Task objective:
Copy the records below line for line, with no changes.
# Stored rows start
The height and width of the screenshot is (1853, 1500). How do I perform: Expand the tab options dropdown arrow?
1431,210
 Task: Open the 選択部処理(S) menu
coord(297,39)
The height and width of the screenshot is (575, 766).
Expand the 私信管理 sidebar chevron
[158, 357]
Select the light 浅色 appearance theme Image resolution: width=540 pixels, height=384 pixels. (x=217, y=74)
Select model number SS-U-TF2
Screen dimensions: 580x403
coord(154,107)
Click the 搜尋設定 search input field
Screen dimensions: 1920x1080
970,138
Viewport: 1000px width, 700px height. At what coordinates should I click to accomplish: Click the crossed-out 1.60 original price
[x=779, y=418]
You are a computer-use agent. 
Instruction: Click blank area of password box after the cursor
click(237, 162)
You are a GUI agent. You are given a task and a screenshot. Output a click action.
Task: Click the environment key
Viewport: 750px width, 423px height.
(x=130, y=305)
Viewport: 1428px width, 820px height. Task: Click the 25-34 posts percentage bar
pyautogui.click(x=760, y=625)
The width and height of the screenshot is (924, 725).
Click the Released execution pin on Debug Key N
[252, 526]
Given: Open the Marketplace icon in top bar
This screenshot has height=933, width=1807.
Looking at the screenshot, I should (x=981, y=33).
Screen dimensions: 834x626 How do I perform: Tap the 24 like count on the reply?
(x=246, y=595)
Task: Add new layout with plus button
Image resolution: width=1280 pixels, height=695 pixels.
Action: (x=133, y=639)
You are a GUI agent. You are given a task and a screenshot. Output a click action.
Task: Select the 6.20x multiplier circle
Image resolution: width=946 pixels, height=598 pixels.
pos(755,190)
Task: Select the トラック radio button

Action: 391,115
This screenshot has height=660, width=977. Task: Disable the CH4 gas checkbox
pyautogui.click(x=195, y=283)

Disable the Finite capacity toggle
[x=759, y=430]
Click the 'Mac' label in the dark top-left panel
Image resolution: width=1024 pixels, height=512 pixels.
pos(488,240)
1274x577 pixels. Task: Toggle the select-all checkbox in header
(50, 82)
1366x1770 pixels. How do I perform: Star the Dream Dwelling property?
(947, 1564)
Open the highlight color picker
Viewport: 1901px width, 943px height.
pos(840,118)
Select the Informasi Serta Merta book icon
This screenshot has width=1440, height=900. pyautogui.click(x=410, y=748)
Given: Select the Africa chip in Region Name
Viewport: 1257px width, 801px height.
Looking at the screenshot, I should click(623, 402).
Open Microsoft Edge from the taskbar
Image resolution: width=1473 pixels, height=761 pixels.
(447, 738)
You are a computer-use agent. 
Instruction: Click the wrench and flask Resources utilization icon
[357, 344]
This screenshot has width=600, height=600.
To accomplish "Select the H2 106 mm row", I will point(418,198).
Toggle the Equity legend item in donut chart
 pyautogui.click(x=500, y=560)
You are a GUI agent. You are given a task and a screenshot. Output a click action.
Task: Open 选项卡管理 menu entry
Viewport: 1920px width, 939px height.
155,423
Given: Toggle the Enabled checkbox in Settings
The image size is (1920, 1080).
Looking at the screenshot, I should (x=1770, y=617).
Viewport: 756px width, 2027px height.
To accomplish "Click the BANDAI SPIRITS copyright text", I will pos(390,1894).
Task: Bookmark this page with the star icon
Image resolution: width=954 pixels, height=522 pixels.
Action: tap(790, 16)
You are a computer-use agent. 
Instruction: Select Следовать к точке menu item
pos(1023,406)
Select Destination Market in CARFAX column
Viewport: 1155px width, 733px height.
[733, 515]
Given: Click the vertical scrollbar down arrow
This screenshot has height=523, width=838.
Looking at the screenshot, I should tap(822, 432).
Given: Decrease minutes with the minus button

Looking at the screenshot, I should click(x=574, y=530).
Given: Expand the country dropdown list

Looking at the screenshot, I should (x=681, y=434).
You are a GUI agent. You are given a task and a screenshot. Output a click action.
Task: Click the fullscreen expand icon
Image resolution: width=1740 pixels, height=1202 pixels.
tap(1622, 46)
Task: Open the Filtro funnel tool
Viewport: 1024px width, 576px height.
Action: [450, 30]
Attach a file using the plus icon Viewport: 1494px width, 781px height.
# Stored rows end
Written reply:
The height and width of the screenshot is (1853, 1500). How do I perform: Expand the tab options dropdown arrow?
1431,210
 Task: Open the 選択部処理(S) menu
coord(297,39)
The height and width of the screenshot is (575, 766).
Expand the 私信管理 sidebar chevron
[158, 357]
Select the light 浅色 appearance theme Image resolution: width=540 pixels, height=384 pixels. (x=217, y=74)
Select model number SS-U-TF2
Screen dimensions: 580x403
coord(154,107)
Click the 搜尋設定 search input field
Screen dimensions: 1920x1080
970,138
Viewport: 1000px width, 700px height. At what coordinates should I click to accomplish: Click the crossed-out 1.60 original price
[x=779, y=418]
You are a computer-use agent. 
Instruction: Click blank area of password box after the cursor
click(237, 162)
You are a GUI agent. You are given a task and a screenshot. Output a click action.
Task: Click the environment key
Viewport: 750px width, 423px height.
(x=130, y=305)
Viewport: 1428px width, 820px height. Task: Click the 25-34 posts percentage bar
pyautogui.click(x=760, y=625)
The width and height of the screenshot is (924, 725).
Click the Released execution pin on Debug Key N
[252, 526]
Given: Open the Marketplace icon in top bar
This screenshot has height=933, width=1807.
Looking at the screenshot, I should (x=981, y=33).
Screen dimensions: 834x626 How do I perform: Tap the 24 like count on the reply?
(x=246, y=595)
Task: Add new layout with plus button
Image resolution: width=1280 pixels, height=695 pixels.
Action: (x=133, y=639)
You are a GUI agent. You are given a task and a screenshot. Output a click action.
Task: Select the 6.20x multiplier circle
Image resolution: width=946 pixels, height=598 pixels.
pos(755,190)
Task: Select the トラック radio button

Action: 391,115
This screenshot has height=660, width=977. Task: Disable the CH4 gas checkbox
pyautogui.click(x=195, y=283)

Disable the Finite capacity toggle
[x=759, y=430]
Click the 'Mac' label in the dark top-left panel
Image resolution: width=1024 pixels, height=512 pixels.
pos(488,240)
1274x577 pixels. Task: Toggle the select-all checkbox in header
(50, 82)
1366x1770 pixels. How do I perform: Star the Dream Dwelling property?
(947, 1564)
Open the highlight color picker
Viewport: 1901px width, 943px height.
pos(840,118)
Select the Informasi Serta Merta book icon
This screenshot has width=1440, height=900. pyautogui.click(x=410, y=748)
Given: Select the Africa chip in Region Name
Viewport: 1257px width, 801px height.
Looking at the screenshot, I should click(623, 402).
Open Microsoft Edge from the taskbar
Image resolution: width=1473 pixels, height=761 pixels.
(447, 738)
You are a computer-use agent. 
Instruction: Click the wrench and flask Resources utilization icon
[357, 344]
This screenshot has width=600, height=600.
To accomplish "Select the H2 106 mm row", I will point(418,198).
Toggle the Equity legend item in donut chart
 pyautogui.click(x=500, y=560)
You are a GUI agent. You are given a task and a screenshot. Output a click action.
Task: Open 选项卡管理 menu entry
Viewport: 1920px width, 939px height.
155,423
Given: Toggle the Enabled checkbox in Settings
The image size is (1920, 1080).
Looking at the screenshot, I should (x=1770, y=617).
Viewport: 756px width, 2027px height.
To accomplish "Click the BANDAI SPIRITS copyright text", I will pos(390,1894).
Task: Bookmark this page with the star icon
Image resolution: width=954 pixels, height=522 pixels.
Action: tap(790, 16)
You are a computer-use agent. 
Instruction: Select Следовать к точке menu item
pos(1023,406)
Select Destination Market in CARFAX column
Viewport: 1155px width, 733px height.
[733, 515]
Given: Click the vertical scrollbar down arrow
This screenshot has height=523, width=838.
Looking at the screenshot, I should tap(822, 432).
Given: Decrease minutes with the minus button

Looking at the screenshot, I should click(x=574, y=530).
Given: Expand the country dropdown list

Looking at the screenshot, I should (x=681, y=434).
You are a GUI agent. You are given a task and a screenshot. Output a click action.
Task: Click the fullscreen expand icon
Image resolution: width=1740 pixels, height=1202 pixels.
tap(1622, 46)
Task: Open the Filtro funnel tool
Viewport: 1024px width, 576px height.
Action: [450, 30]
Attach a file using the plus icon Viewport: 1494px width, 781px height.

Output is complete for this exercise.